Anime scalze
illustrazione di Alessandro Baronciani
Lifestyle

Fabio Geda, 'Anime scalze' - La recensione

Ombre e luci di famiglia: un romanzo di formazione e fratellanza ambientato fra Torino e la val Chisone

Gli adulti alle volte "proprio non ce la fanno". È la sintesi estrema e pregnante di Anime scalze, il nuovo romanzo di Fabio Geda, esploratore dei movimenti dell'anima che caratterizzano il periodo di transizione per antonomasia: l'adolescenza. Il giovane Ercole racconta in flashback la sua storia di salmone nella corrente: per andare avanti deve prima tornare indietro, sbrogliare l'incomprensibile matassa da cui provengono tutti quei mostri che non smettono di tormentarlo. Sarà una strada di avventure e colpi di scena, un avvicendarsi di chiaroscuri da cui proviene forse "l'odore dei propositi che accompagna ogni nuovo inizio".
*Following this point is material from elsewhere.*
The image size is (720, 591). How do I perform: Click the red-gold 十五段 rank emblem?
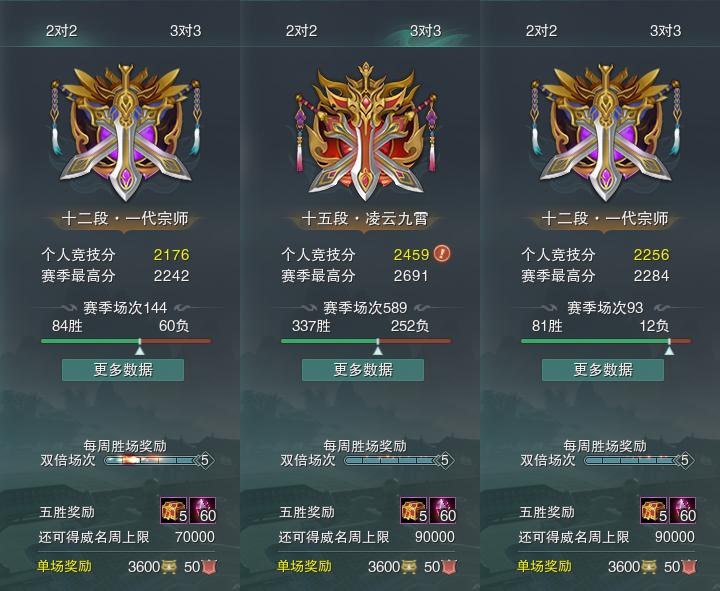366,132
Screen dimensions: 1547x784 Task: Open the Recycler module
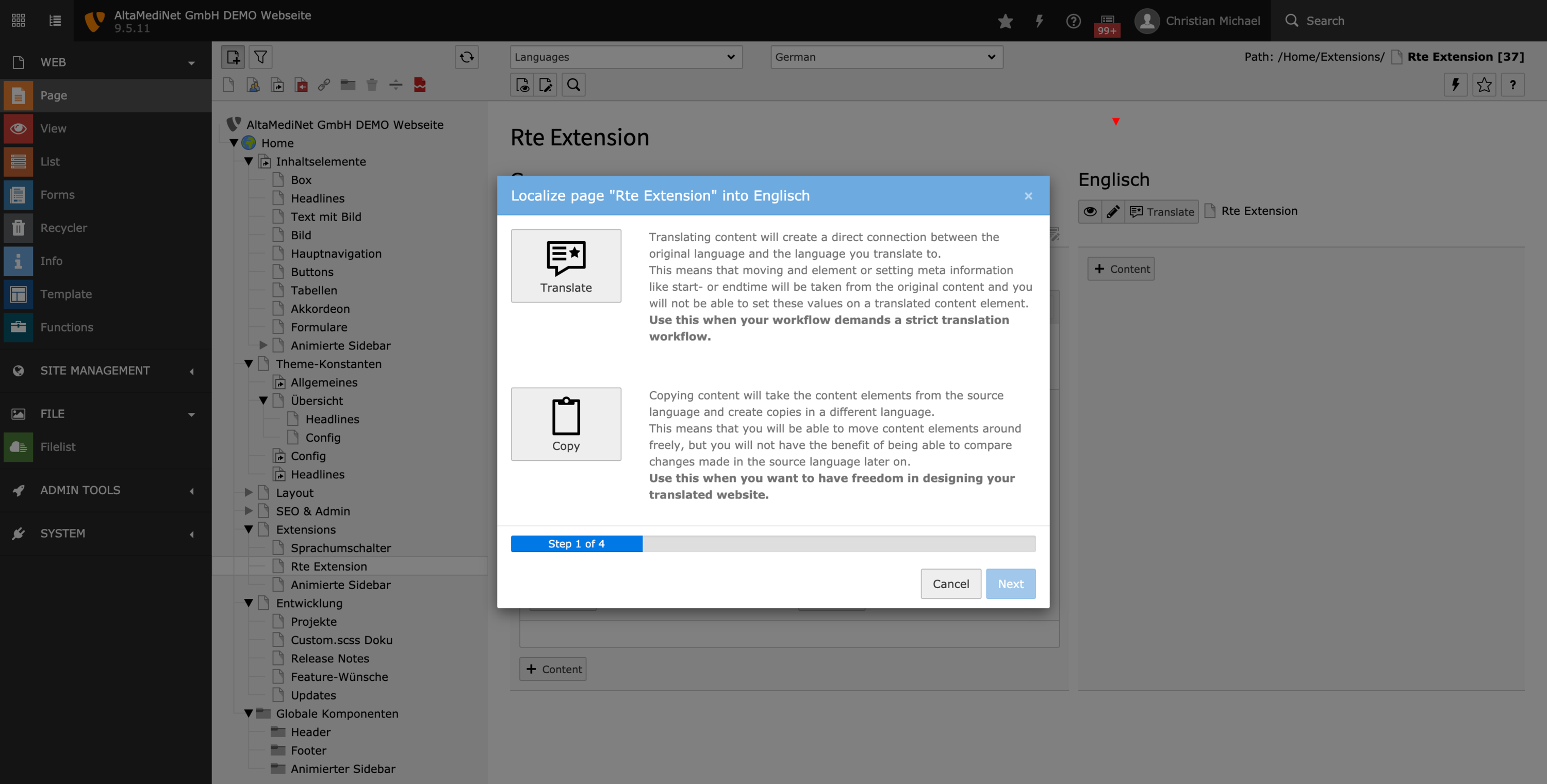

Famiglia come una malattia

Una madre sparita nel nulla, un padre labile e inaffidabile con dentro una ferita mai sanata. Nel corso della loro infanzia capovolta Asia e Ercole hanno imparato fin da piccoli ad arrangiarsi, ridisegnando il perimetro dei codici affettivi familiari. Sono loro gli angeli protettori di un padre-bambino, costretti a inventare stratagemmi per non finire nelle maglie degli assistenti sociali ma soprattutto per non lasciarlo solo a occuparsi di sé stesso. Più solida e strutturata Asia, la sorella maggiore cui i due maschi fanno affidamento per le quotidiane incombenze. Più meditabondo, sensibile e impulsivo Ercole, che sta per compiere quindici anni.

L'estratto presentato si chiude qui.